Recorded data:
^^^^

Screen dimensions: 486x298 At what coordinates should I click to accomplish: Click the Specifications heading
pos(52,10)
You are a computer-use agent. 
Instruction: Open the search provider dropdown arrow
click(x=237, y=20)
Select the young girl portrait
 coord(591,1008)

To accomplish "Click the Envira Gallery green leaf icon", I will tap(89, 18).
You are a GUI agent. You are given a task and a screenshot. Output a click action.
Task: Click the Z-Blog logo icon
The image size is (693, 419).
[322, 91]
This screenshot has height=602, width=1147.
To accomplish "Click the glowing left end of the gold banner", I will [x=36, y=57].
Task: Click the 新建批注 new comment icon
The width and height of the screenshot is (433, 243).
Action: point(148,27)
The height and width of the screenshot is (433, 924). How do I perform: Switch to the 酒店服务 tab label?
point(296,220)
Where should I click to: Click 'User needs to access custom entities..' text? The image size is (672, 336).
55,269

^^^^

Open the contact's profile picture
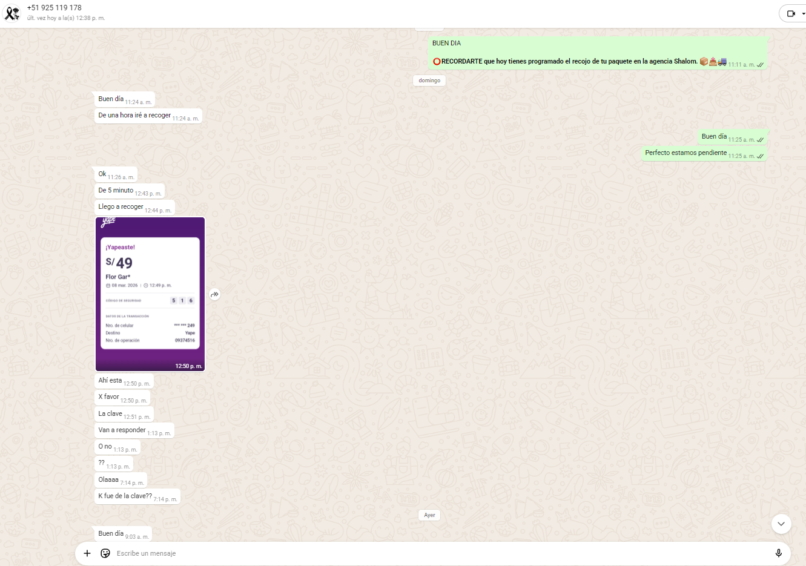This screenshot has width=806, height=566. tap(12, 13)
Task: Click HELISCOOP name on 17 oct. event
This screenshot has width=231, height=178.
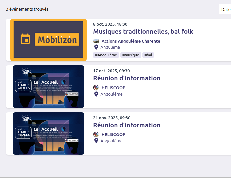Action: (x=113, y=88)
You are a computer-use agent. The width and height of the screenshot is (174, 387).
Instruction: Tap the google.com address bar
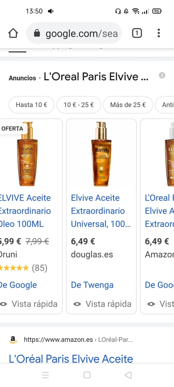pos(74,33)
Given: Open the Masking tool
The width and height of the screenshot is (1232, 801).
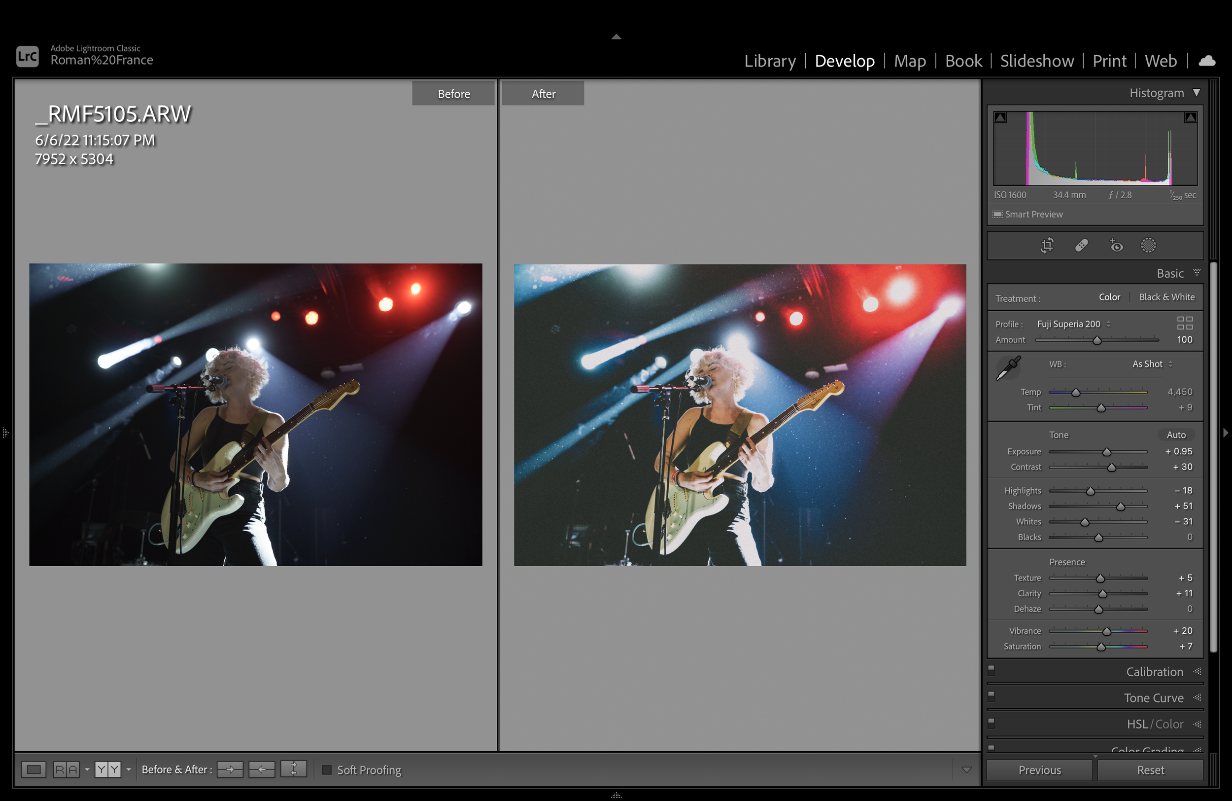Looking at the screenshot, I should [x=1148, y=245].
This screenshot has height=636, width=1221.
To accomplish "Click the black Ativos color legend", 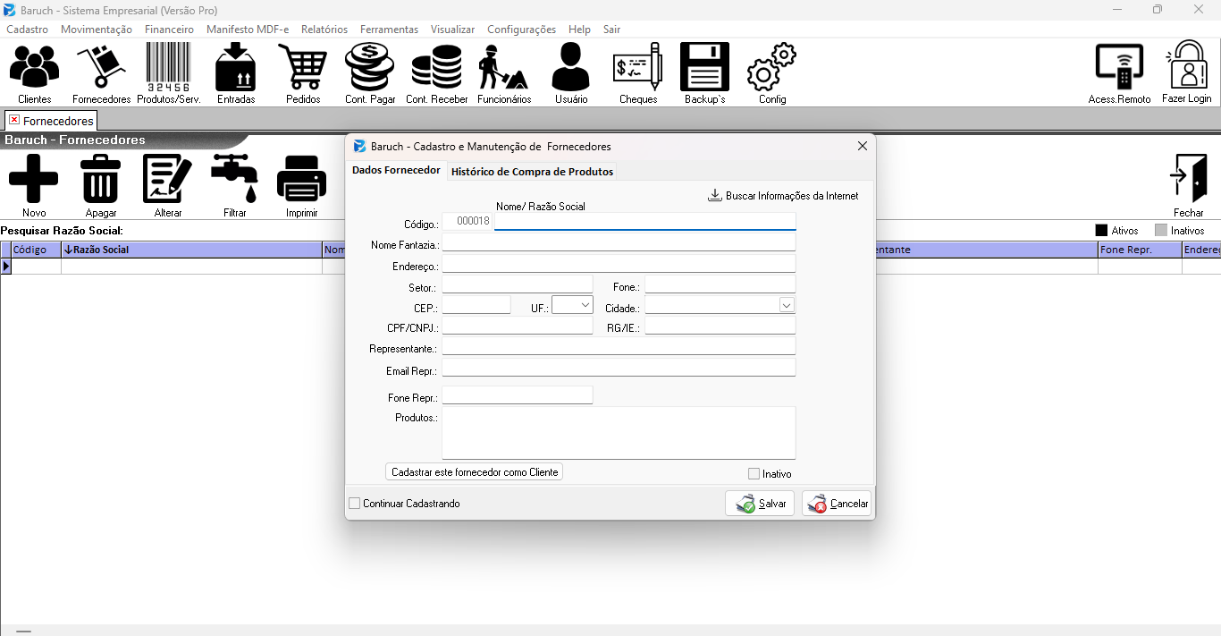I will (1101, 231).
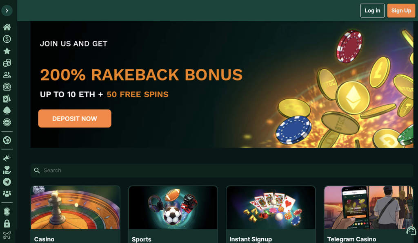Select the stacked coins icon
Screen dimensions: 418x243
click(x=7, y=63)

^^^^

**Problem requirements**
Set out the lines of the records, from the line containing "You are a computer-use agent. The" through the line containing "Looking at the", inclusive, as a Markdown table with the columns Row and Line. Leave out blank lines and the pictures.

**Solved problem**
| Row | Line |
|---|---|
| 1 | You are a computer-use agent. The width and height of the screenshot is (174, 387). |
| 2 | Instruction: Tap the google.com address bar |
| 3 | pos(74,33) |
| 4 | Given: Open the Masking tool |
| 5 | The width and height of the screenshot is (1232, 801). |
| 6 | Looking at the screenshot, I should [x=1148, y=245]. |